46. The carrier tried to equate the function of a straight bill of lading with that of a sea waybill. In Schmitthoff's Export Trade: The Law and Practice of International Trade, 10th ed, 2000, edited by Leo D'Arcy and others, a sea waybill is described as follows (paras 15-033, at p 281):
The suggested comparison is plainly unrealistic. In the hands of the named consignee the straight bill of lading is his document of title. On the other hand, a sea waybill is never a document of title. No trader, insurer or banker would assimilate the two. The differences between the documents include the fact that a straight bill of lading contains the standard terms of the carrier on the reverse side of the document but a sea waybill is blank and straight bills of lading are invariably issued in sets of three and waybills not. Except for the fact that a straight bill of lading is only transferable to a named consignee and not generally, a straight bill of lading shares all the principal characteristics of a bill of lading as already described.
47. Moreover, no policy reason has been advanced by the carrier why the draftsmen of the Hague Rules would have wanted to distinguish between a named consignee who receives an order bill of lading and a named consignee who receives a straight bill of lading. There is simply no sensible commercial reason why the draftsmen would have wished to deny the CIF buyer named in a straight bill of lading the minimum standard of protection afforded to the CIF buyer named in an order bill of lading.

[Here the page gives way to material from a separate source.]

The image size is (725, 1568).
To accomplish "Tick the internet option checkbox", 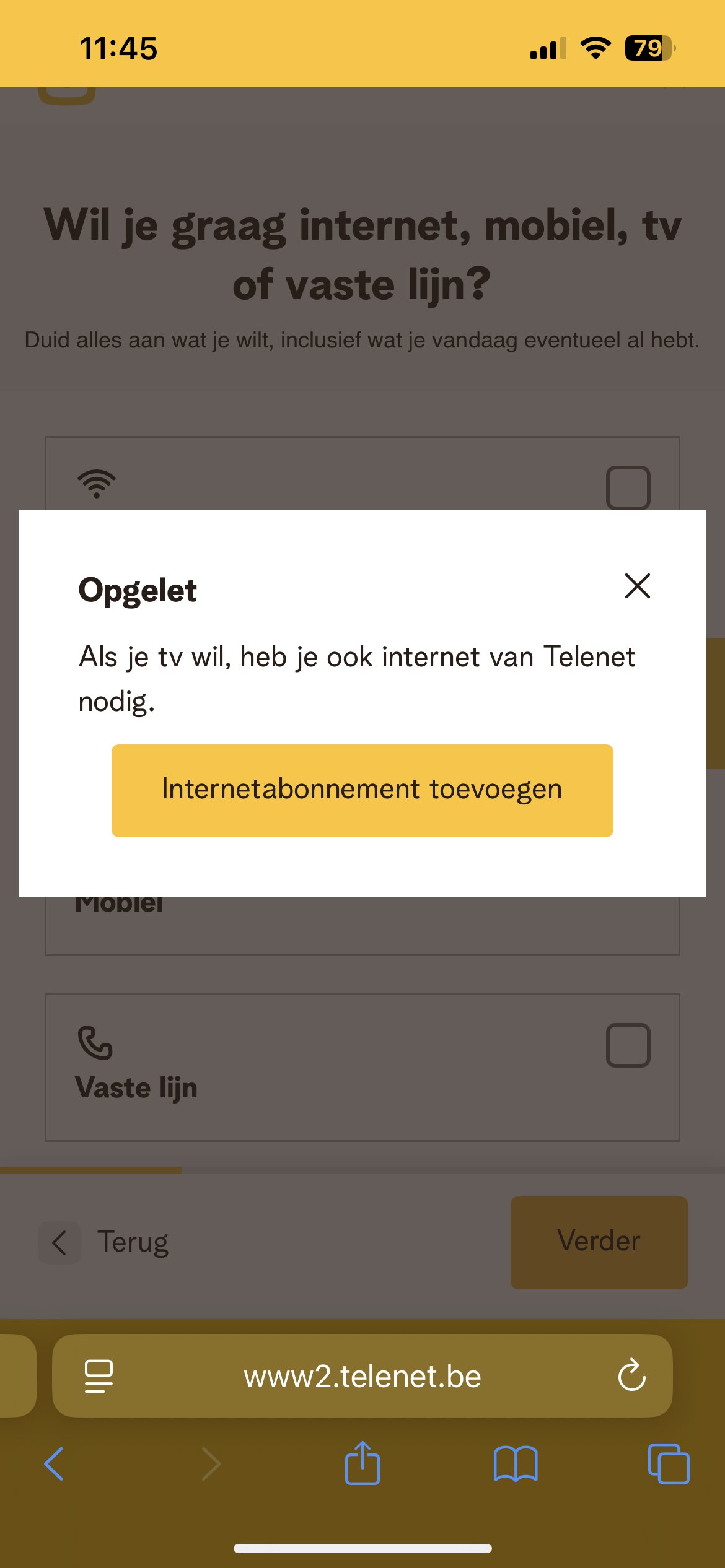I will pos(628,487).
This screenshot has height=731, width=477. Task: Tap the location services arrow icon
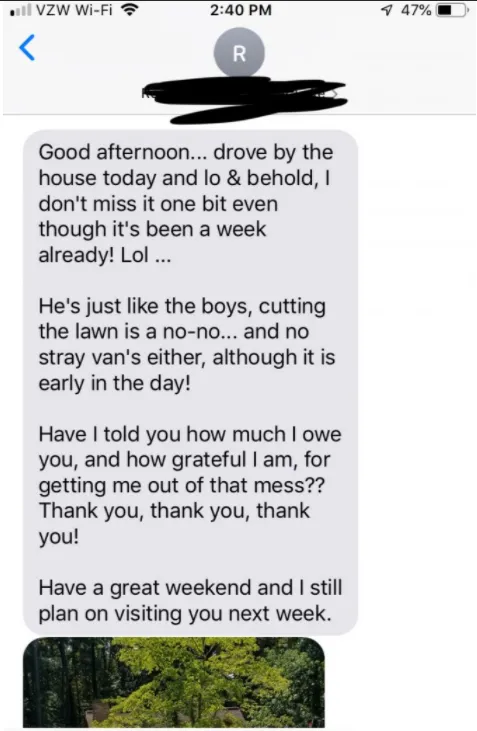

The importance of this consideration is heightened by the fact that straight bills of lading fulfil a useful role in international trade provided that they are governed by the Hague-Visby Rules, since they are sometimes preferred to order bills of lading on the basis that there is a lesser risk of falsification of documentation.
48. On a broader footing it is apparent that the interpretation advanced by the carrier depends on fine and technical distinctions and arguments. Traders, bankers and insurers would be inclined to take a more commercial view of straight bills of lading. This view is supported by Schmitthoff's Export Trade: The Law and Practice of International Trade, 10th ed, 2000, at 276.
49. The academic response to the decision of the Court of Appeal is also important. Professor Sir Guenter Treitel QC, The Legal Status of Straight Bills of Lading, (2003) 119 LQR 608, at 611) observed about the Court of Appeal decision that "there seems to be no good policy reason for distinguishing between straight and order bills, so that one can express one's respectful agreement with the actual decision that the Hague-Visby Rules apply to both kinds of bill alike". Professor Charles Debattista, Straight Bills Come In From the Cold - Or Do They?, Lloyd's List 23 April 2003, at 6, also welcomed the decision.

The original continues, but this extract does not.